|
#11. What are The Three EOC Axes of Employee Perspective? Making Sense of the Data: The Three EOC Axes of Employee Perspective
While the Eight EOC Dimensions of Organizational Performance look at the organization as a corporate body, an equally important set of three dimensions, we call them "axes," describe the organization in terms of how well it serves the individual employee. That individual will typically ask three questions of the organization: - Does it provide the Organizational Mechanics to efficiently employ my efforts to generate revenue, so that I can be compensated fairly and well? - Does it provide me with a Fulfilling Workplace, with opportunities to develop my skills, and to use those skills to work effectively? - Does it provide an environment where there is Safety to Work Effectively? That is, can I take appropriate risks, make mistakes, disagree with management?
We take those three questions and map the survey responses into measures of how well your organization answers them -- how well it provides Organizational Mechanics, a Fulfilling Workplace, and Safety to Work Effectively.
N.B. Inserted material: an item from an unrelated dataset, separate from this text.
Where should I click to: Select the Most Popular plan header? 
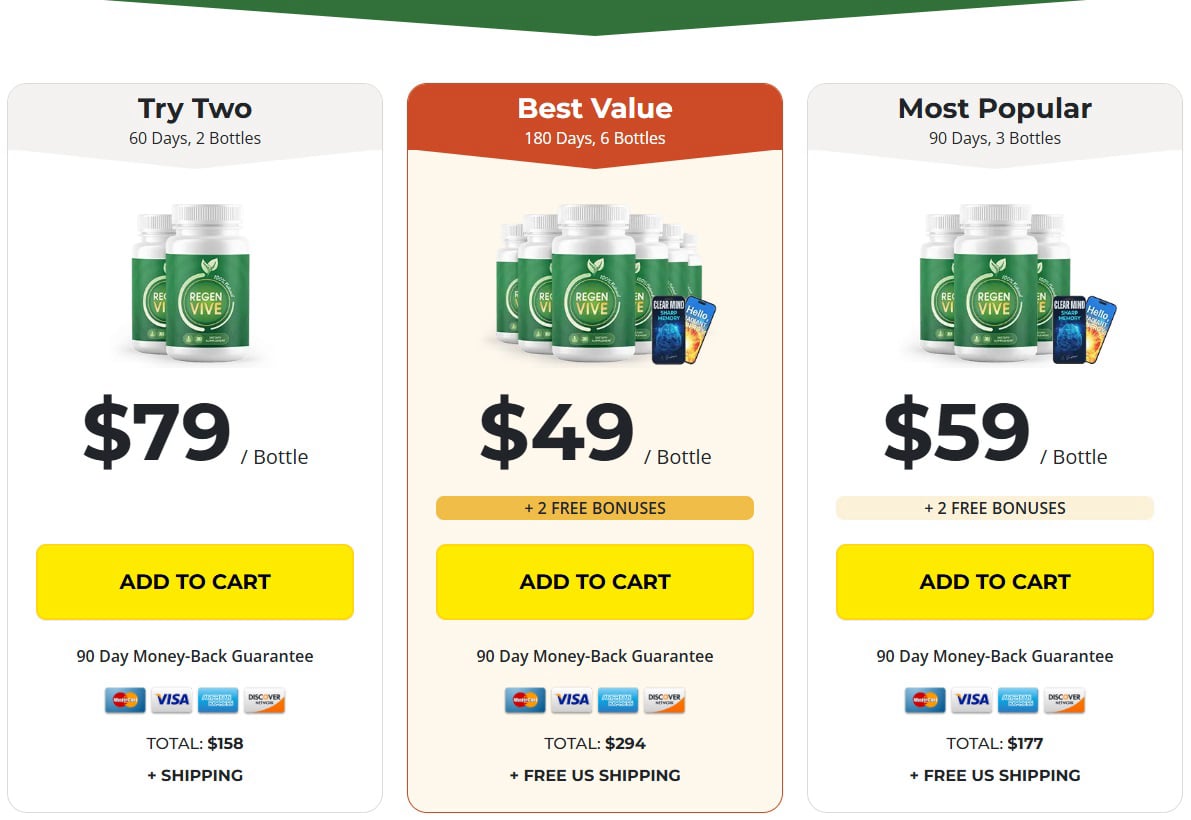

Brief explanations of those three axes:
Organizational Mechanics Your organization can be viewed as a "machine" to convert your skills and efforts into your compensation. There are many parts to that machine, and many questions to ask to determine how well it performs: Is there a clear understanding of mission and values, applied effectively to management decisions? Are customers, products/services, markets and sales managed effectively? Are people and resources marshaled effectively? Are decisions made accounting for uncertainty, with appropriate advice and time horizons? Does your management stay strategic and proactive? Does it make use of feedback and lessons learned? Does it maintain a sustainable competitive advantage?
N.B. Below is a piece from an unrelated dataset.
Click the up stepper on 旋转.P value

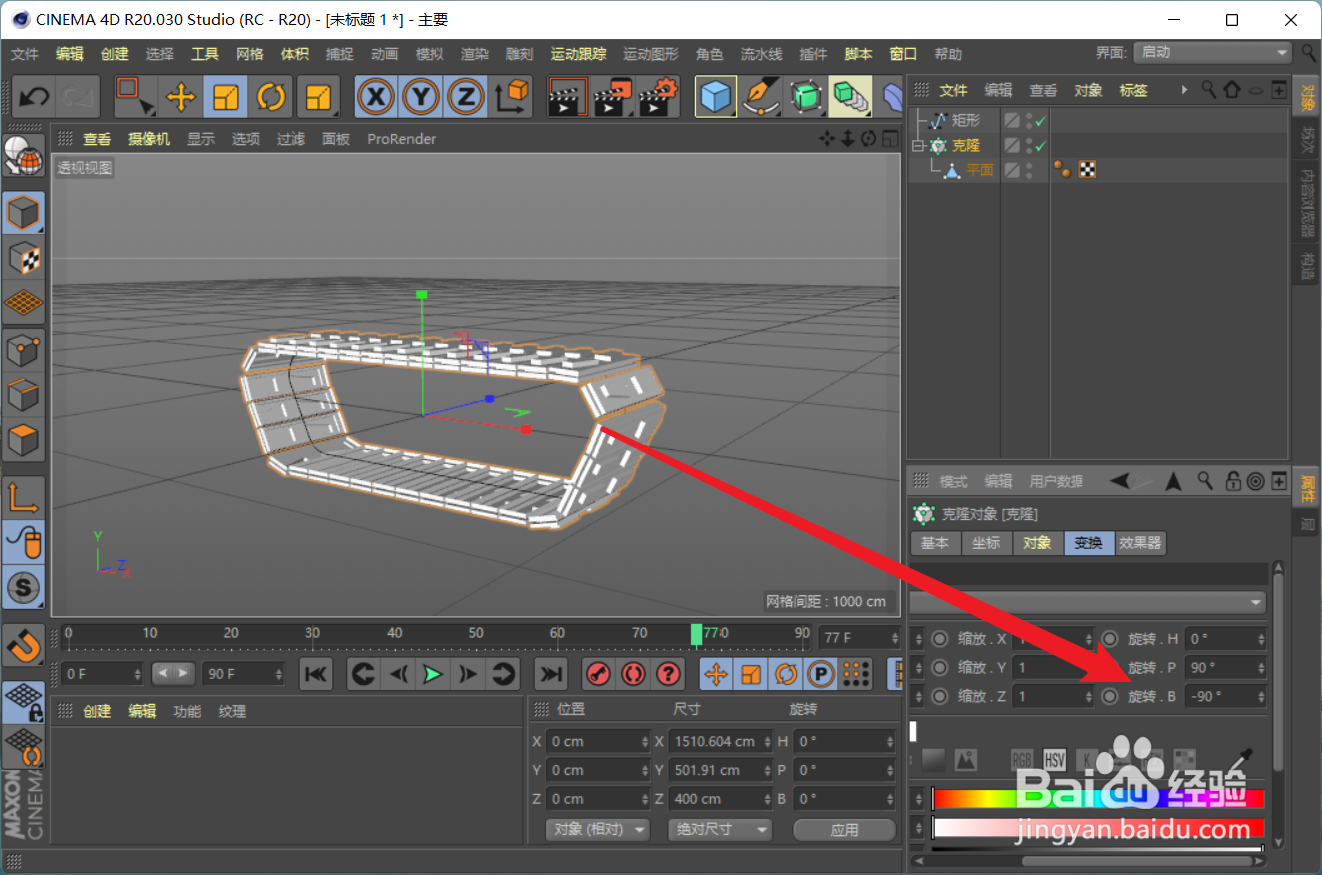[x=1259, y=662]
Fulfilling Workplace An organization does many things for the employee beyond generating compensation. It provides an environment within which the employee can be fulfilled at several levels, matching skills with responsibilities and roles. It provides clear guidance about the purpose of the organization and how to make decisions consistent with that purpose. It provides adequate authority and information to go with responsibility. There is an environment of clear leadership, commitment and integrity. There are clear goals and paths forward, balanced between challenge and realism. Everybody understands how he or she creates value. Creativity is encouraged and supported. There is a good system of training, mentoring and career paths. There is an environment of respect, buy-in, participation, connection and mutual support.
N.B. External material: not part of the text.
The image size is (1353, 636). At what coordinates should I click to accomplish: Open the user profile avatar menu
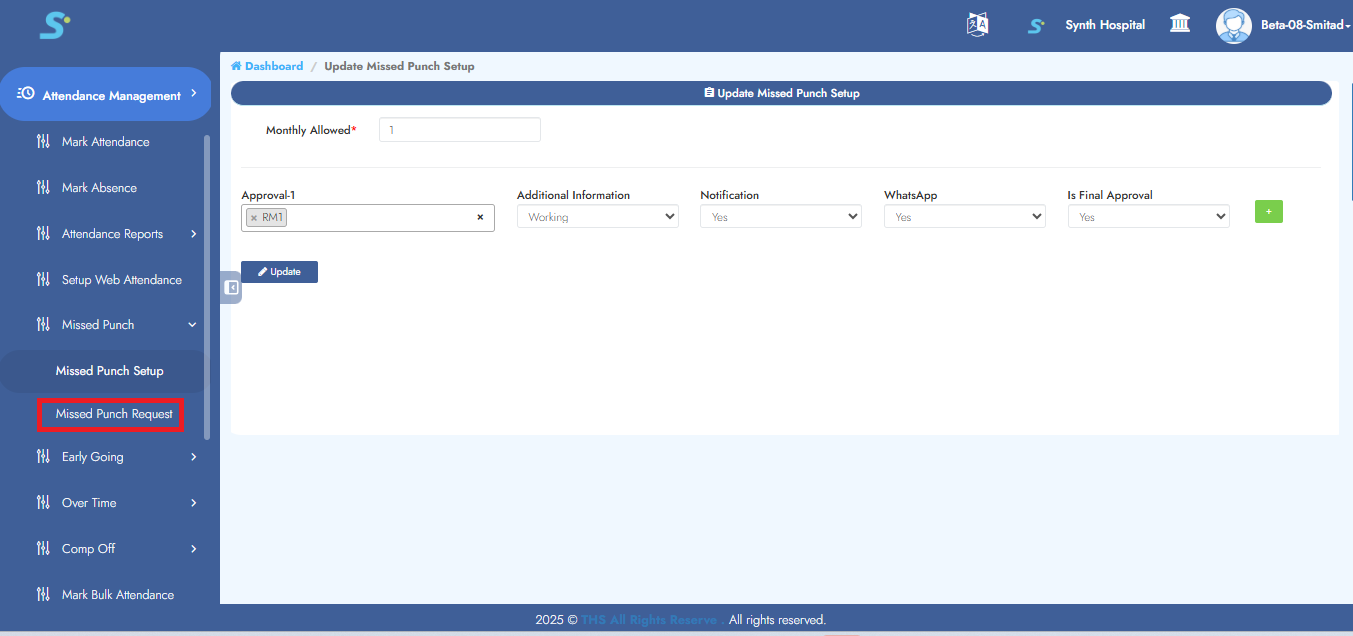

Safety to Work Effectively It is important to create an environment where it is "safe" to make well-intentioned mistakes, and to take well-considered risks. Yet too much individual "safety" behavior puts an organization at risk. Effective organizations maintain an environment where mistakes can be admitted, and accompany that with formal methods to institutionalize learning from errors. Likewise, effective organizations maintain an environment where well-considered risk can be taken, and accompany that with formal methods to handle uncertainty and risk. Accountability should be matched to what an employee can control, and not for things beyond that employee's control. Risk-takers should be given credit and blame fairly. It is also important that it be "safe" to disagree with management, and to deeply question important issues. Safety correlates with trust, and with clarity about what is expected of each employee.